Exercise details →
For each line below that includes the string "menu", show the whole line.

++++ Records for the task

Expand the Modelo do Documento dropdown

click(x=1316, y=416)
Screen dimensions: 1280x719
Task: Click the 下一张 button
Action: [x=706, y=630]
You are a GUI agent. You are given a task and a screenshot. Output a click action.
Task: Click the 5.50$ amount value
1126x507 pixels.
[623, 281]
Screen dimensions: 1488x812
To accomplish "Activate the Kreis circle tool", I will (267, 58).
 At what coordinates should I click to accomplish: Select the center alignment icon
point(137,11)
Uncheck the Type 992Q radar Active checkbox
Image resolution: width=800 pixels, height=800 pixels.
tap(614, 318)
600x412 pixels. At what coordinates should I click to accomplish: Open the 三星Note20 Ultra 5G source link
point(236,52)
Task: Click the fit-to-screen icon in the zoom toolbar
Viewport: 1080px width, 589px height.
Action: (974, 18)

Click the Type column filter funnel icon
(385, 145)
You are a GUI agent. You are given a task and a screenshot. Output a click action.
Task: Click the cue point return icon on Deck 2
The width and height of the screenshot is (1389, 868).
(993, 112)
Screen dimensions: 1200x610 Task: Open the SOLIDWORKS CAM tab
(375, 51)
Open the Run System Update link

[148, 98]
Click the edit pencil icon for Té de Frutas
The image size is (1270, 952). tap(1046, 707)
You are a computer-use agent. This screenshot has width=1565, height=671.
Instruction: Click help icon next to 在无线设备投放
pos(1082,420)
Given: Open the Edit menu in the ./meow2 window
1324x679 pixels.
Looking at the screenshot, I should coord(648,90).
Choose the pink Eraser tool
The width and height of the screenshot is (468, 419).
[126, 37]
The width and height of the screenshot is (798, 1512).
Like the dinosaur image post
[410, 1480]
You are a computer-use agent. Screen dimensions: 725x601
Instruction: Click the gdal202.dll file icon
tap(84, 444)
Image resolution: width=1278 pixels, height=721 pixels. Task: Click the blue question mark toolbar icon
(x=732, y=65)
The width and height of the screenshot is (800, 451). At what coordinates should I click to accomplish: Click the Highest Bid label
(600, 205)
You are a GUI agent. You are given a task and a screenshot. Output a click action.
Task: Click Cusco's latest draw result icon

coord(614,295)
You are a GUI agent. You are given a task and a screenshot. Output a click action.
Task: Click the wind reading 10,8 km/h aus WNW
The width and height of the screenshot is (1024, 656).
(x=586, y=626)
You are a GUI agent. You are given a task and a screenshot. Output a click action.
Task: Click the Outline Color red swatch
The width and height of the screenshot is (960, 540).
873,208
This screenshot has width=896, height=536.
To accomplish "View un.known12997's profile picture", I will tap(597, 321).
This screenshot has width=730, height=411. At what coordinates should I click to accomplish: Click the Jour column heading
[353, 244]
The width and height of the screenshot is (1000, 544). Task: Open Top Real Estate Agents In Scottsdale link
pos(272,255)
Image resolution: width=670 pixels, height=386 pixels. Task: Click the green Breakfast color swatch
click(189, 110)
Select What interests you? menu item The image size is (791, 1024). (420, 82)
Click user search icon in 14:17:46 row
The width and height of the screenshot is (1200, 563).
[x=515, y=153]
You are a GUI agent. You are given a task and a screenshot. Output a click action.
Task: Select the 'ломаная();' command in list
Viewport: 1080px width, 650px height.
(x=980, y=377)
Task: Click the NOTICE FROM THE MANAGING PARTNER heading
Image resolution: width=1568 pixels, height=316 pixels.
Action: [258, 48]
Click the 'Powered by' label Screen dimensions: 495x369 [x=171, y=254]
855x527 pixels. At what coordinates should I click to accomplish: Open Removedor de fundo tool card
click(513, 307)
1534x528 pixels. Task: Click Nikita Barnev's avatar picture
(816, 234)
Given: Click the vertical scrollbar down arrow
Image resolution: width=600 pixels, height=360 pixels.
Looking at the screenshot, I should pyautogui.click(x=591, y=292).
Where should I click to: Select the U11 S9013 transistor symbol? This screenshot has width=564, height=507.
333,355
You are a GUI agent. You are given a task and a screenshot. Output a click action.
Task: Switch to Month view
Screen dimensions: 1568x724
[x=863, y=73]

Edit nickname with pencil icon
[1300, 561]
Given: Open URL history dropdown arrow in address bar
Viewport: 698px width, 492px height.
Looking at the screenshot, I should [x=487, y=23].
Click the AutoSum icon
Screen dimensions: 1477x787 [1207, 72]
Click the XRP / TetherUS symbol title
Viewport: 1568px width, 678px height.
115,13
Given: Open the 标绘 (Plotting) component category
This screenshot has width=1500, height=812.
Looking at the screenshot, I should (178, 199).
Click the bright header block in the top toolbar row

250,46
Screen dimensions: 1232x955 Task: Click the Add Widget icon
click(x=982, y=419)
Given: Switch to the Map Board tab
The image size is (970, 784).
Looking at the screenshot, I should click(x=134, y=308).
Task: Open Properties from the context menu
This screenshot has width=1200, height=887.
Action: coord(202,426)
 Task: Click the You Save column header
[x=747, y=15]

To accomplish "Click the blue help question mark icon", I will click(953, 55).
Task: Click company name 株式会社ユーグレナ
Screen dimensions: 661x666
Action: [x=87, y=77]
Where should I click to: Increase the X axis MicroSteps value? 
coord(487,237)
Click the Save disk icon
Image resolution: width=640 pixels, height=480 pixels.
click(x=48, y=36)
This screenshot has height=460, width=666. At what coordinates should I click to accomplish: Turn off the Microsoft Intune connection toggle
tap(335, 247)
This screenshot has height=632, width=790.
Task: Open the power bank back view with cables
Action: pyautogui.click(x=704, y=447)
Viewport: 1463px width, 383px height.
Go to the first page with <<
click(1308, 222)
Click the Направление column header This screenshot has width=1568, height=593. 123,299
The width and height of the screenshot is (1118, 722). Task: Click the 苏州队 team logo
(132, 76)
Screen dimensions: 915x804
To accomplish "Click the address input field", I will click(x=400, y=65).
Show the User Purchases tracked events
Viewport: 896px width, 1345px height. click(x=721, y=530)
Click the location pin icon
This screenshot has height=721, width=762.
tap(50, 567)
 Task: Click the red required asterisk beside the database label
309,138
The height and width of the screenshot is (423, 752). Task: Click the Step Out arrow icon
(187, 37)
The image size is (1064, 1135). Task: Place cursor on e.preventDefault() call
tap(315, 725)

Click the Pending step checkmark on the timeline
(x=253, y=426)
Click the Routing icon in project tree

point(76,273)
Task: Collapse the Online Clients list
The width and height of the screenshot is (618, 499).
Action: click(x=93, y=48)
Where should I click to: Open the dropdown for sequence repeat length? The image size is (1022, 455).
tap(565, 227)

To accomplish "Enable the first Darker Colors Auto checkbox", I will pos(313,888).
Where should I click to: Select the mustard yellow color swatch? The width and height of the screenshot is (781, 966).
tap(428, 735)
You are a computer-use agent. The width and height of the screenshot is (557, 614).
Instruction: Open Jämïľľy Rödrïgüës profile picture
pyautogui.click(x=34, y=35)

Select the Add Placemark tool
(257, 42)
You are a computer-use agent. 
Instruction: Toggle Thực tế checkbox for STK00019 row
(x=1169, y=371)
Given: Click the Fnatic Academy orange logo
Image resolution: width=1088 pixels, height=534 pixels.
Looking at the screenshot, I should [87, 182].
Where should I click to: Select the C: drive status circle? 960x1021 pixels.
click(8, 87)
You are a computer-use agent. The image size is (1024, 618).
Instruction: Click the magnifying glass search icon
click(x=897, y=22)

++++++++

Answer to this problem →
Given: Open the Edit menu in the ./meow2 window
Select What interests you? menu item The image size is (791, 1024). (420, 82)
Task: Open Properties from the context menu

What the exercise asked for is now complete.